ヒナを放棄する親と引き受ける親のメリット
他人にヒナを押しつけるメリットは比較的分かりやすく、卵でもヒナでも他人に育ててもらえば子育ての負担がなくなるからでしょう。一方で、なぜ他人のヒナを引き受けるのかにはスッキリした説明がありません。ハクチョウ類のようにヒナが数羽しかいない種では他人のヒナを区別できそうなものなのに、どうして追い払わないのでしょうか? 他人のヒナを受け入れる理由としては、ガンカモ類の幼鳥は自力で餌を見つけるので親の負担は増えない、ヒナが多い方が捕食にあっても自分のヒナが生き残りやすい、近くで営巣するメス同士の血縁率が高い場合は他人のヒナを育てる行動が進化する、などの説があります。
私たちの身近に見られる水面採食ガモの仲間にはヒナ混ぜの事例が少ないのですが、日本で繁殖しているカルガモの一腹卵数は10~14個なので、15羽以上のヒナがいる家族を見かけたら、ヒナ混ぜが起きているのかもしれません。
参考文献
Beauchamp G. 1997. Determinants of Intraspecific Brood Amalgamation in Waterfowl. The Auk 114(1): 11-21.

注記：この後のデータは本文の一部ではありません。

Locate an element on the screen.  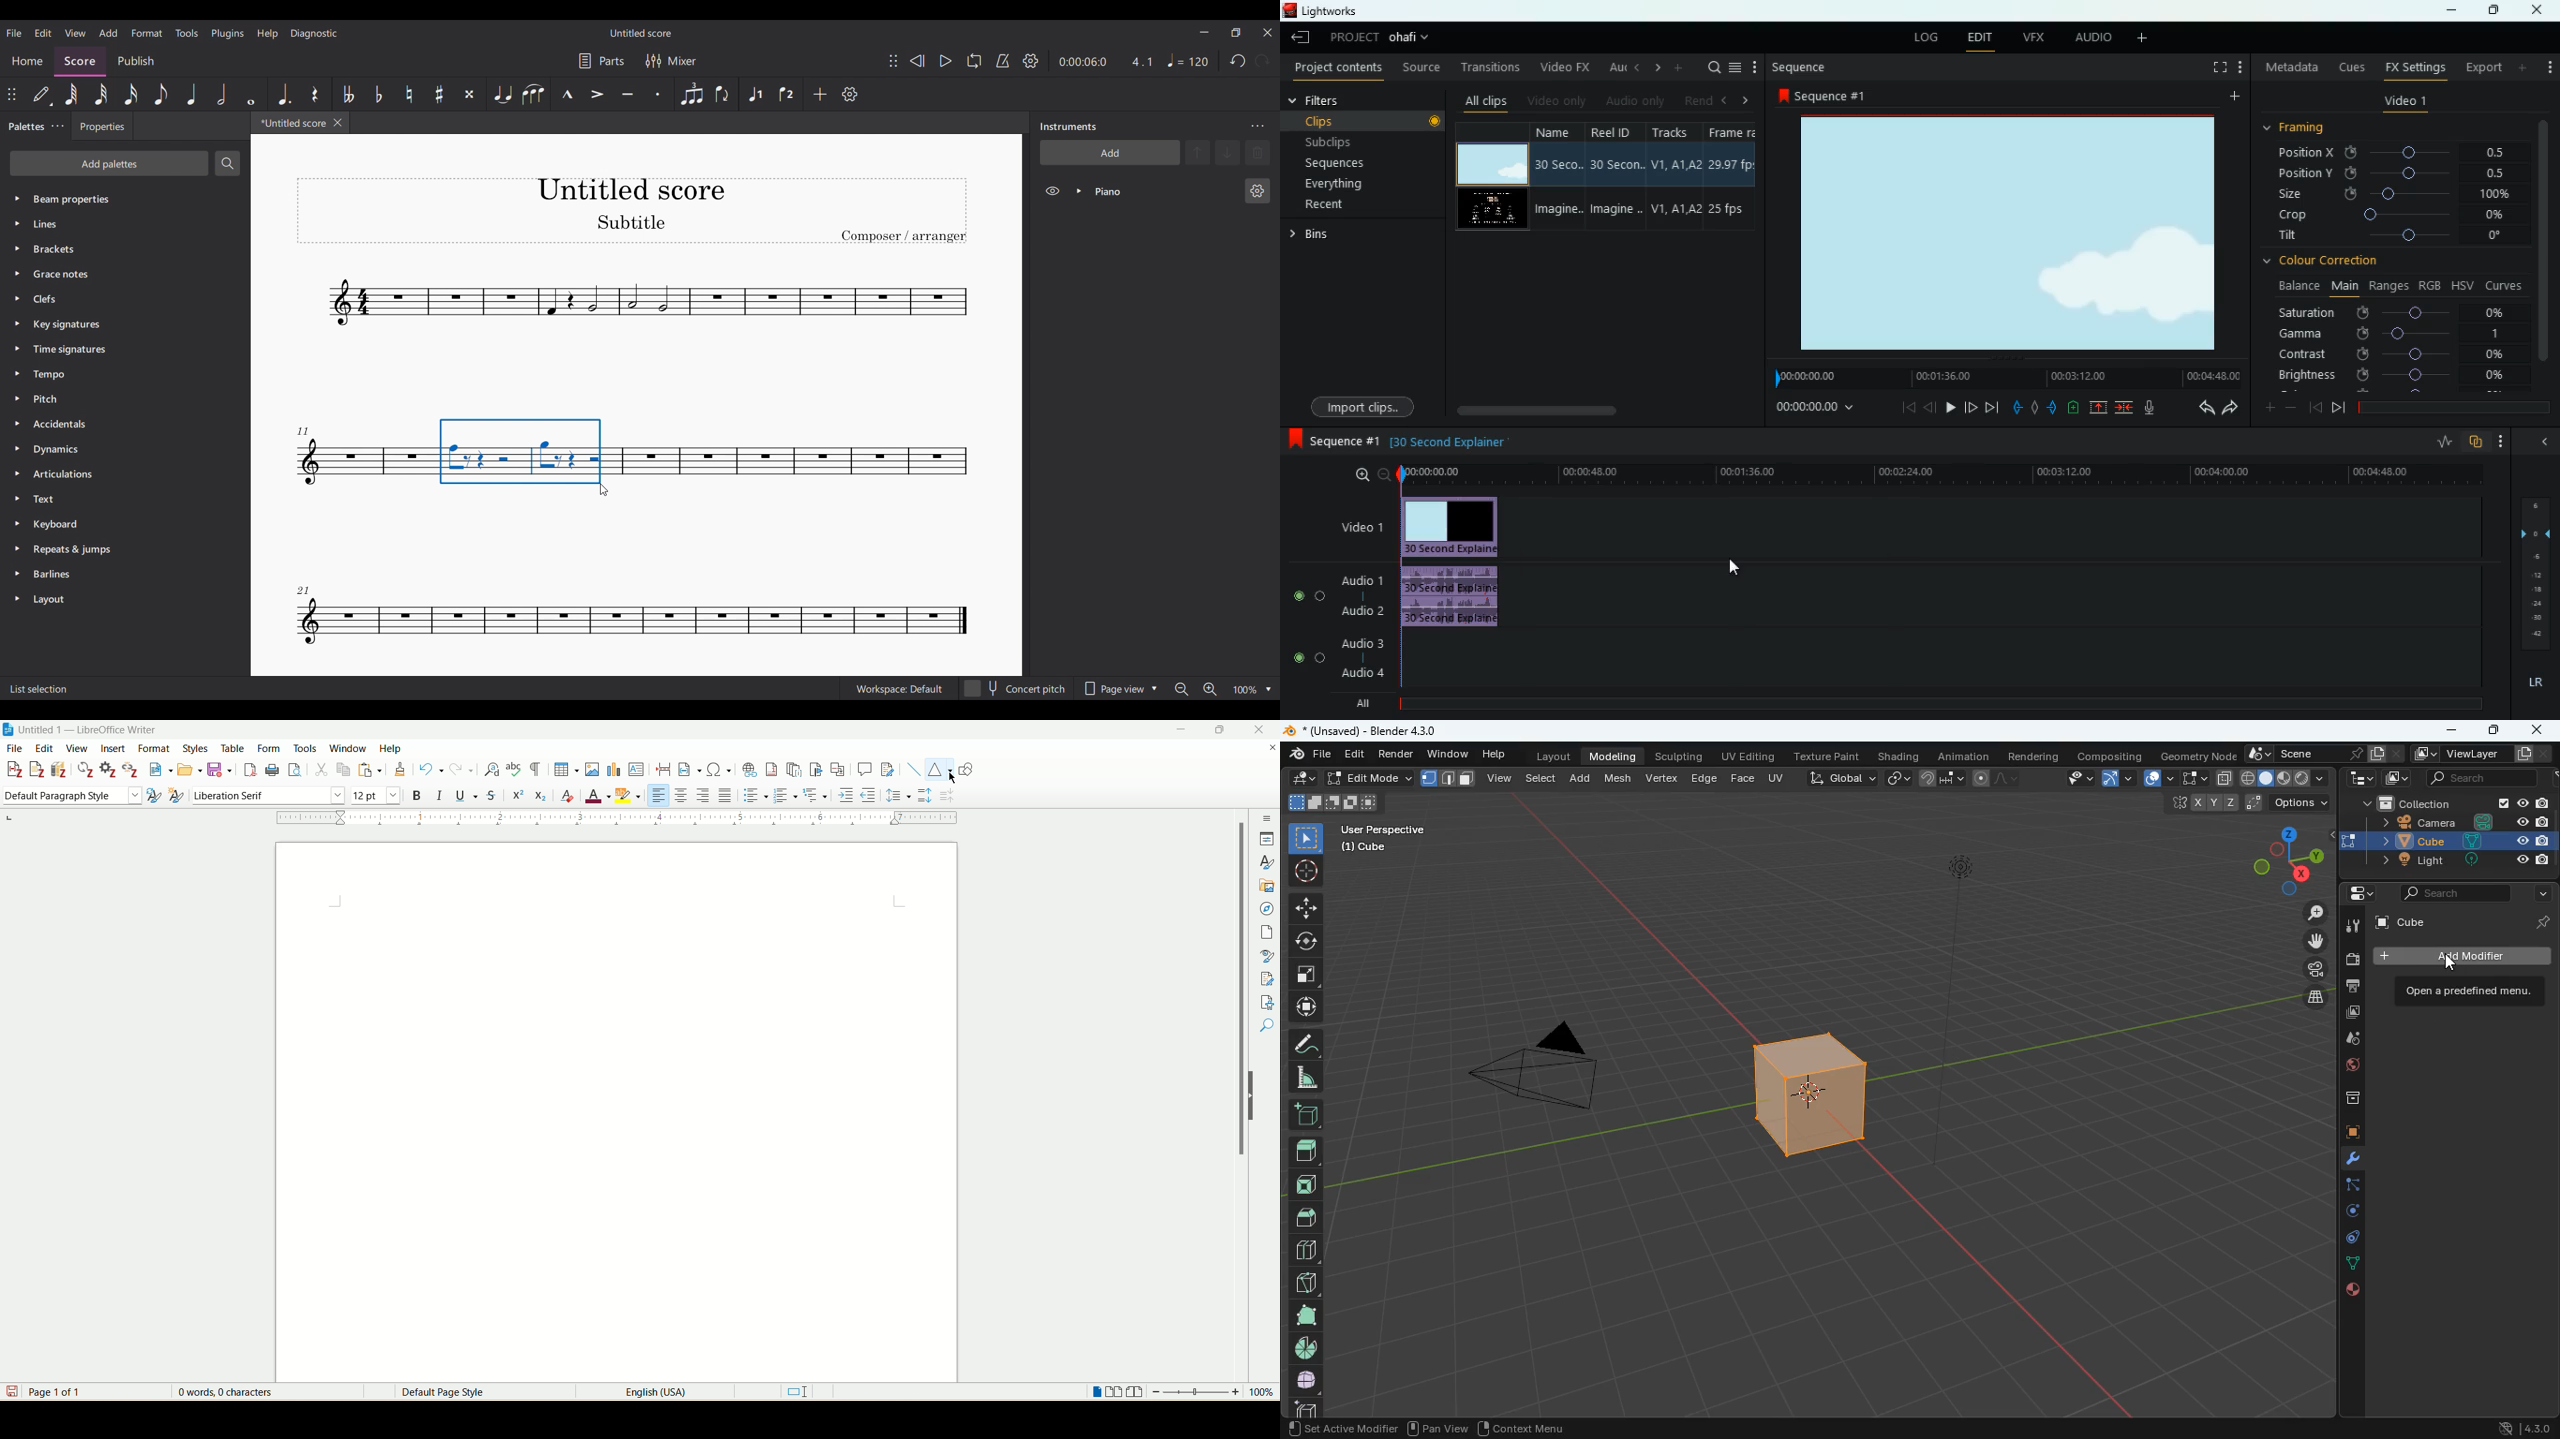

John ME, Patrick K , Thomas DN. 1988. Pre-hatch and post-hatch brood amalgamation in North American Anatidae: a review of hypotheses. Canadian Journal of Zoology. 66(8): 1709-1721.
Mark Brazil. 2002. 日本におけるコハクチョウ Cygnus columbianus bewickiiの集団育雛事例. 山階鳥研報 33:204-209.